La Californie lance un outil de suivi des licenciements liés à l'IA — la France n'a pas d'équivalent

Par: Michael Korgs | aujourd'hui, 14:00

La Californie est devenue le premier État américain à mesurer en temps réel l'impact de l'intelligence artificielle sur l'emploi. Le California AI Unemployment Tracker, lancé le 25 juin 2026, croise chaque mois les demandes d'allocation chômage avec les mesures d'exposition à l'automatisation par métier. En France, aucun dispositif comparable n'existe à ce jour, malgré des risques documentés pour plusieurs secteurs.

Comment ça fonctionne

Le système n'interroge pas directement les salariés sur les causes de leur licenciement. Il rapproche les données d'assurance chômage des niveaux d'exposition des professions à l'IA générative, selon deux indicateurs : le risque potentiel et le risque observé. Le tableau de bord, mis à jour mensuellement et en accès libre, segmente les résultats par âge, sexe, niveau d'études, secteur d'activité et origine ethnique. L'outil a été développé conjointement par le California Policy Lab, le département de l'emploi de l'État et le bureau du gouverneur Gavin Newsom, dans le cadre d'un décret exécutif signé en mai 2026 obligeant les agences publiques à planifier la transition professionnelle liée à l'IA.

Les premiers résultats

Bonne nouvelle partielle : selon le California Policy Lab, aucune hausse massive des licenciements directement attribuables à l'IA n'a été détectée à l'échelle de l'État jusqu'en mai 2026. Les développeurs rappellent que d'autres facteurs — ralentissement conjoncturel, disruptions logistiques, inflation — compliquent l'attribution causale.

Mais certains groupes ressortent nettement. Les travailleurs de 25 à 35 ans dans des rôles à forte exposition à l'IA enregistrent des demandes d'allocations en hausse dans plusieurs secteurs technologiques. Les femmes sont également surreprésentées : les données de l'OIT publiées en mars 2026 confirment que 29 % des professions à prédominance féminine sont exposées à l'IA générative, contre 16 % des professions à prédominance masculine. En France, les secteurs du secrétariat, de l'administration bancaire et des centres d'appels — où les femmes sont majoritaires — figurent parmi les plus vulnérables.

Les algorithmes évaluent les risques d'automatisation par métier. Illustration : IA

Le vide français

La France ne dispose pas d'un système de suivi public équivalent. La CNIL n'a pas encore publié de directives spécifiques sur la collecte de données liées à l'impact de l'IA sur l'emploi. Mistral, Hugging Face ou OVHcloud, actifs sur le territoire, ne publient pas non plus de données internes sur l'évolution de leurs effectifs en lien avec l'automatisation. Ce manque de transparence contraste avec l'approche californienne, où les données brutes sont téléchargeables librement. Tant que la puissance publique ne se dote pas d'un outil similaire, on reste aveugle aux dynamiques réelles du marché du travail à l'ère de l'IA.

- Objectif de l'exercice -
D'après l'article sur l'outil californien de suivi des licenciements liés à l'IA, quelle part des professions à prédominance féminine est exposée à l'IA générative selon les données de l'OIT ? Le listing qui suit ne joue aucun rôle dans cet exercice.

- Matériel fourni -
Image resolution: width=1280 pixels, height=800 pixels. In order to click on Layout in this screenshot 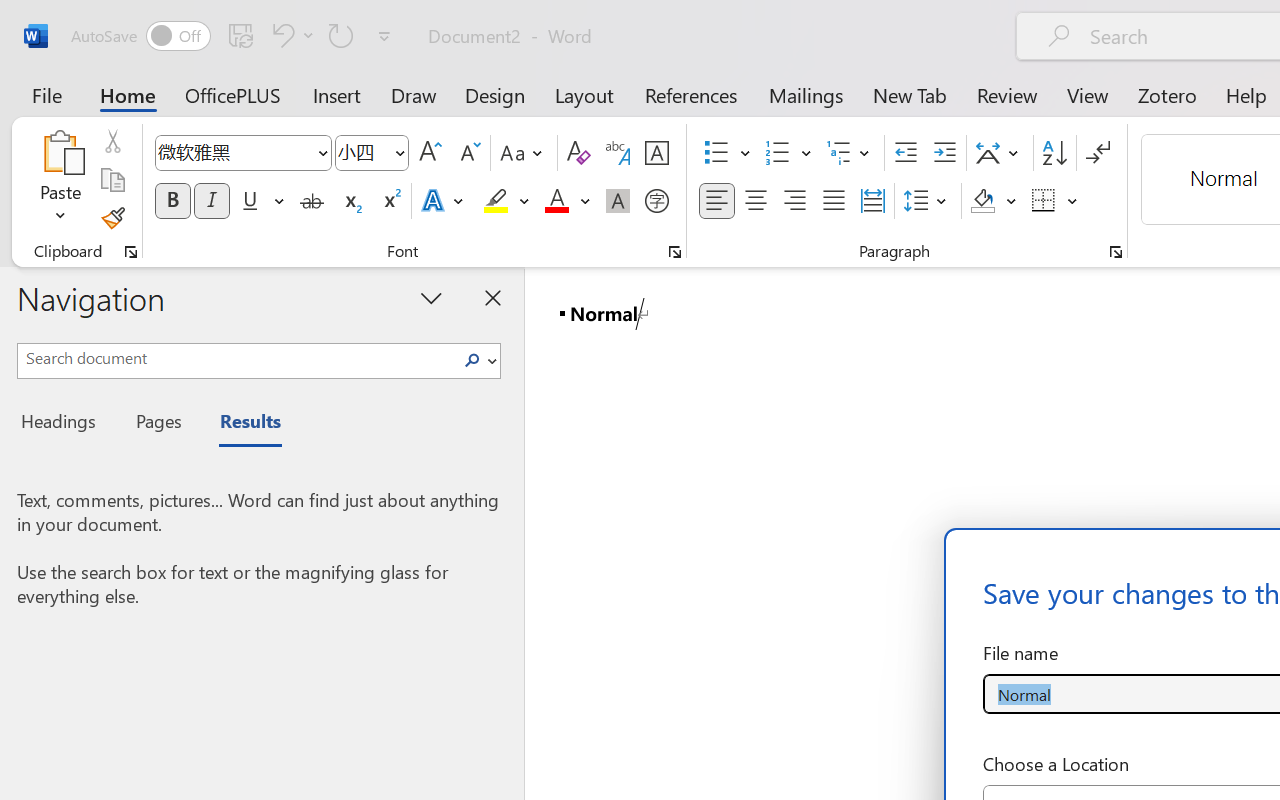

- Réponse attendue -
29 % des professions à prédominance féminine.